[Start of section]
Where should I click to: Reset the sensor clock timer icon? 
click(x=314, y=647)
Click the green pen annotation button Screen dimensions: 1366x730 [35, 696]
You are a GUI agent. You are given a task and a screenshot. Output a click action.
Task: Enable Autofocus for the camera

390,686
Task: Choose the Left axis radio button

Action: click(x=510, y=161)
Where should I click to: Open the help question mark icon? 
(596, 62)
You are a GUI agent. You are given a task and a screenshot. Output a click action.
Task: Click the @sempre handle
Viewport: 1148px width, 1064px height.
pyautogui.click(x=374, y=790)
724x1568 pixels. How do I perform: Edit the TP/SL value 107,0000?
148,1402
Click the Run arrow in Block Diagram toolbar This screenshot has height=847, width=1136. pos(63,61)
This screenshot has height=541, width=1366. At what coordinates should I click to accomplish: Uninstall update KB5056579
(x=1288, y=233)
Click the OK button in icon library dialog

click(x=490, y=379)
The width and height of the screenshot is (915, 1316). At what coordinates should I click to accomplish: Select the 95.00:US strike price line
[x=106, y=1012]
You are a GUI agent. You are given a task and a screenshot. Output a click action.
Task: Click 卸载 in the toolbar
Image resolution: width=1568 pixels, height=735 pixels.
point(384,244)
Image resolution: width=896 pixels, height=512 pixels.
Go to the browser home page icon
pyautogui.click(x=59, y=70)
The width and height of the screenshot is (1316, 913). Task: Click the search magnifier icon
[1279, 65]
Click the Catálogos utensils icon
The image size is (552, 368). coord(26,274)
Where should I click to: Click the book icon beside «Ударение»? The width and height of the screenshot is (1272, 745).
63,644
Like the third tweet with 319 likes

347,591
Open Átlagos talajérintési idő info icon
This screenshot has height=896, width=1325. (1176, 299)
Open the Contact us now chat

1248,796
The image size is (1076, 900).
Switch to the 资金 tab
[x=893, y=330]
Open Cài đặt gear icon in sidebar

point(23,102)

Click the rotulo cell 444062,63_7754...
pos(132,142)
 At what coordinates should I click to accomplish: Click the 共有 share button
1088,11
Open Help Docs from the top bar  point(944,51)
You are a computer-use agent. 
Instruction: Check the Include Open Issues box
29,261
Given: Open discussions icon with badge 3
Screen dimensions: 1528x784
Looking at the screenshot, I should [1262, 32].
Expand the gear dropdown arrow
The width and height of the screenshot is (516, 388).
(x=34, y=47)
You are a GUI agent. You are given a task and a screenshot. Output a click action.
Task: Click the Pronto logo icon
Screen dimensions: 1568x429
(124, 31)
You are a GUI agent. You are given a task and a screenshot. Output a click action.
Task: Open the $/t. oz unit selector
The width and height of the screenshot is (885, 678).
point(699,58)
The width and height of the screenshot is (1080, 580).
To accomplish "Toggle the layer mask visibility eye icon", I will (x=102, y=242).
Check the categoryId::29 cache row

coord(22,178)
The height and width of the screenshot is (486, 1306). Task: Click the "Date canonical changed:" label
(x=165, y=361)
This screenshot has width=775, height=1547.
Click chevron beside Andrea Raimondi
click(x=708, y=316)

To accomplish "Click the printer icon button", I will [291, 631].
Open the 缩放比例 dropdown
[End of section]
Copy each entry exactly, leaving every line as it is.

Where should I click to: Reset the sensor clock timer icon? 
click(x=314, y=647)
Click the green pen annotation button Screen dimensions: 1366x730 [35, 696]
You are a GUI agent. You are given a task and a screenshot. Output a click action.
Task: Enable Autofocus for the camera

390,686
Task: Choose the Left axis radio button

Action: click(x=510, y=161)
Where should I click to: Open the help question mark icon? 
(596, 62)
You are a GUI agent. You are given a task and a screenshot. Output a click action.
Task: Click the @sempre handle
Viewport: 1148px width, 1064px height.
pyautogui.click(x=374, y=790)
724x1568 pixels. How do I perform: Edit the TP/SL value 107,0000?
148,1402
Click the Run arrow in Block Diagram toolbar This screenshot has height=847, width=1136. pos(63,61)
This screenshot has height=541, width=1366. At what coordinates should I click to accomplish: Uninstall update KB5056579
(x=1288, y=233)
Click the OK button in icon library dialog

click(x=490, y=379)
The width and height of the screenshot is (915, 1316). At what coordinates should I click to accomplish: Select the 95.00:US strike price line
[x=106, y=1012]
You are a GUI agent. You are given a task and a screenshot. Output a click action.
Task: Click 卸载 in the toolbar
Image resolution: width=1568 pixels, height=735 pixels.
point(384,244)
Image resolution: width=896 pixels, height=512 pixels.
Go to the browser home page icon
pyautogui.click(x=59, y=70)
The width and height of the screenshot is (1316, 913). Task: Click the search magnifier icon
[1279, 65]
Click the Catálogos utensils icon
The image size is (552, 368). coord(26,274)
Where should I click to: Click the book icon beside «Ударение»? The width and height of the screenshot is (1272, 745).
63,644
Like the third tweet with 319 likes

347,591
Open Átlagos talajérintési idő info icon
This screenshot has height=896, width=1325. (1176, 299)
Open the Contact us now chat

1248,796
The image size is (1076, 900).
Switch to the 资金 tab
[x=893, y=330]
Open Cài đặt gear icon in sidebar

point(23,102)

Click the rotulo cell 444062,63_7754...
pos(132,142)
 At what coordinates should I click to accomplish: Click the 共有 share button
1088,11
Open Help Docs from the top bar  point(944,51)
You are a computer-use agent. 
Instruction: Check the Include Open Issues box
29,261
Given: Open discussions icon with badge 3
Screen dimensions: 1528x784
Looking at the screenshot, I should [1262, 32].
Expand the gear dropdown arrow
The width and height of the screenshot is (516, 388).
(x=34, y=47)
You are a GUI agent. You are given a task and a screenshot. Output a click action.
Task: Click the Pronto logo icon
Screen dimensions: 1568x429
(124, 31)
You are a GUI agent. You are given a task and a screenshot. Output a click action.
Task: Open the $/t. oz unit selector
The width and height of the screenshot is (885, 678).
point(699,58)
The width and height of the screenshot is (1080, 580).
To accomplish "Toggle the layer mask visibility eye icon", I will (x=102, y=242).
Check the categoryId::29 cache row

coord(22,178)
The height and width of the screenshot is (486, 1306). Task: Click the "Date canonical changed:" label
(x=165, y=361)
This screenshot has width=775, height=1547.
Click chevron beside Andrea Raimondi
click(x=708, y=316)

To accomplish "Click the printer icon button", I will [291, 631].
Open the 缩放比例 dropdown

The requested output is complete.